The Princeton Classics faculty website, for instance, declares that “the history of our own department bears witness to the place of Classics in the long arc of systemic racism.” Likewise, Yale pledges to “highlight the historic and present uses of the classical in bolstering and defending oppression and exclusion.” Boston University boasts a similar philosophy.

But top-tier universities don’t have a monopoly on woke conformism. Smaller schools are joining the chorus. Classics at USC Dornsife, for instance, acknowledges their discipline’s “historical complicity in the creation and perpetuation of…injustices.” 

Gettsyburg College similarly “recognizes and deplores the exclusionary history of the discipline of Classics” and its “destructive role…in colonialism, racism, white supremacy, elitism, and class exploitation.”

I don’t mean to suggest, of course, that classicists should stop researching ancient slavery, demographics, and class divisions. But to ground an entire discipline in theories of racism and white guilt is a shamelessly anachronistic move. 
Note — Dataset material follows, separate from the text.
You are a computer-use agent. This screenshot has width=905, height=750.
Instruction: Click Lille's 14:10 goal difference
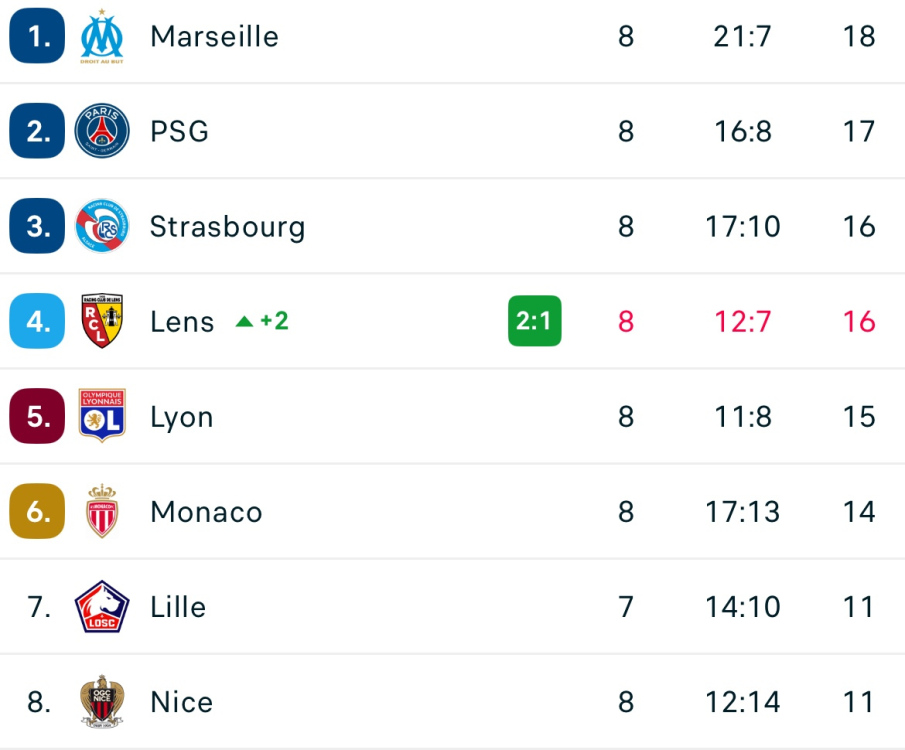(x=743, y=607)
And, predictably, the angry spirit behind these diversity statements has animated classical research—transforming Classics into just another leftist propaganda-outlet. 

Cornell, for instance, hosts an annual workshop entitled “Critical Conversations in Classics.” Past topics have included “Classics and Postcolonial Theory,” “Antiracism in Theory and Practice,” and “Classicism and Antiblackness.”

Meanwhile, some of America’s most talented classicists are adopting this kind of rhetoric on their own time. Harvard professor Emily Greenwood, for instance, studies “unruly histories of [classical] reception,” which supposedly challenge “existing conceptions of the Western classical tradition and Classics as a node for black internationalism.”

Paul Allen Miller and Richard Armstrong—co-editors of the Classical Memories Modern Identities Series—have roped others into this neo-Marxist agenda. Their newest book on Classics and Race will explain “how…Classics [can] help us process a historical and scholarly legacy of white supremacy”—and how the discipline has been commandeered “by and for racist agendas” and used “as a tool of resistance.”

Projects such as these don’t represent honest scholarship, motivated by a thirst for truth—they’re a sop to the leftist crowd. 

And as we’ve seen, these scholarly talking-points now dominate the academy. Princeton represents the general state of Classics—the most recent academic field to be consumed by leftist ardor. It’s just a fact: Classics has gotten woke. And unless a new generation of scholars rejects propaganda in favor of serious research, the discipline is truly sunk.